Overall, it seems that in the coming years NSO will have to gradually wean itself off its “toxic” accounts in countries run by dictators. Instead it will be forced to focus on sales in Western Europe, in democracies in the East and in North America. This will be difficult.
A senior company official once explained that the sale process is very different in third world countries, compared to Western ones. In fact, it’s the total opposite. In dictatorships it’s a top down process, he said, meaning that you have to convince the leader or the army commander and then all the agencies below fall in line, and fast. In Western countries, the process is bottom-up. One has to rise through chain of command of approvals, going through endless committees and bureaucracy. Incidentally, this is how the company’s founders split up their dealings with different countries: Hulio, a people’s person, is NSO’s “salesman” in the third world. Lavie, a person of processes, represents the company in the first world.
According to the company, based on a transparency report, half of its clients are Western democracies.
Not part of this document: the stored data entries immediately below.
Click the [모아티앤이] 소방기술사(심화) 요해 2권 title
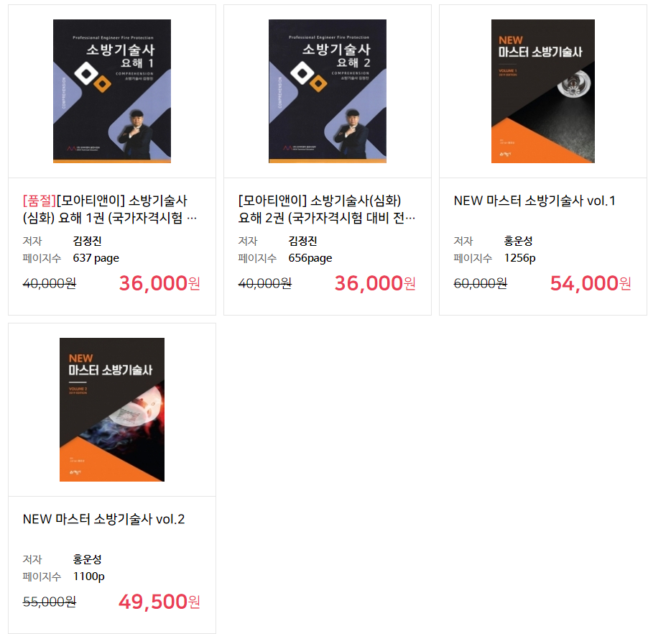 [x=327, y=209]
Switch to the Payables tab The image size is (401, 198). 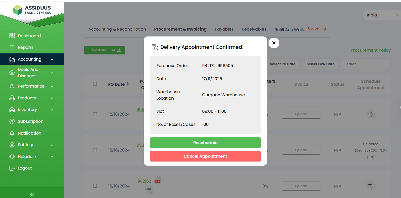click(x=224, y=29)
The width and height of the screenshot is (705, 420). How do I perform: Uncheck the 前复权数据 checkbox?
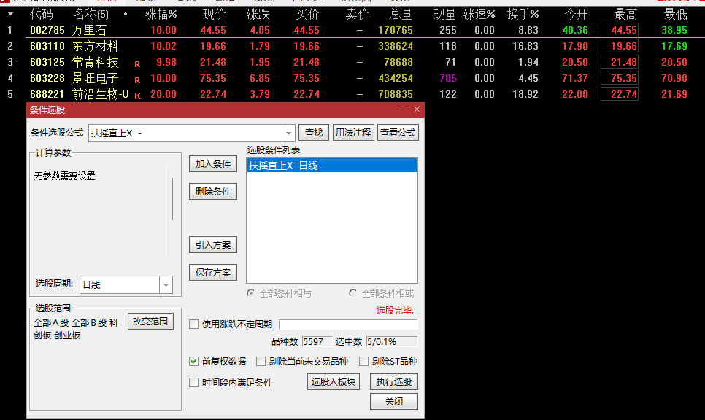pyautogui.click(x=194, y=361)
This amounts to slightly less than 50 percent of its revenues. One should also note that NSO has never managed to “breach” the U.S., with its sales remaining minor there.
In recent years, NSO has tried to diversify its products. It has made acquisitions in the area of defense against drones and has developed a product related to analysis, which includes, among other features, contact tracing for the purpose of cutting down coronavirus infections. Apparently, all these products are still far from having a significant impact on the company’s revenues.
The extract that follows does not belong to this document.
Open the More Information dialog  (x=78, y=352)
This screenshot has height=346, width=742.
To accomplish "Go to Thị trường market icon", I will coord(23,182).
It obviously doesn’t do an ostensibly covert company any good when it turns out that there was a significant leak of information from systems it is associated with. This harms its reputation and makes potential clients even more suspicious.
One should note that this is not the first time the company suffered an information leak. In early 2018, a company employee tried to sell company code on the darknet for $50 million. He was caught due to the alertness of another Israel cybersecurity company, and was sent to prison for 5 years.
Like many in the tech industry, NSO is also facing a serious challenge in the battle over talent. On the one hand it offers very big paychecks - even in comparison to the already high salaries doled out in high-tech. The firm is also known to treat its workers to fancy retreats abroad. On the other hand, money isn't everything and for many of those working in tech, staying “clean” is important - and working for NSO does not necessarily go hand-in-hand with the ideal of making the world a better place.
Industry insiders like to talk about two HR “crises” suffered by NSO. At the end of 2019, Haaretz reported that the Israeli military intel decided no longer to call up for reserve duty those former soldiers now working for NSO. The goal was to prevent soldiers from facing tough dilemmas - but those in the know say it hurt morale at the company.
At roughly the same time, a number of Facebook and Instagram accounts belonging to people working at NSO were taken down as part of the legal battle between the social media giant and the spyware firm. Facebook is suing NSO for allegedly misusing WhatsApp to infect the phones of targets selected by its clients. The incident sent waves through the company, with workers being forced to confront how their work is perceived by big tech firms like Facebook.
The bottom line is that NSO faces some serious and interconnected challenges. They can overcome them all. But that requires them to do something that may be hard for them to do: Say goodbye to all their problematic clients and focus on providing services to democratic states. They have a tough road ahead.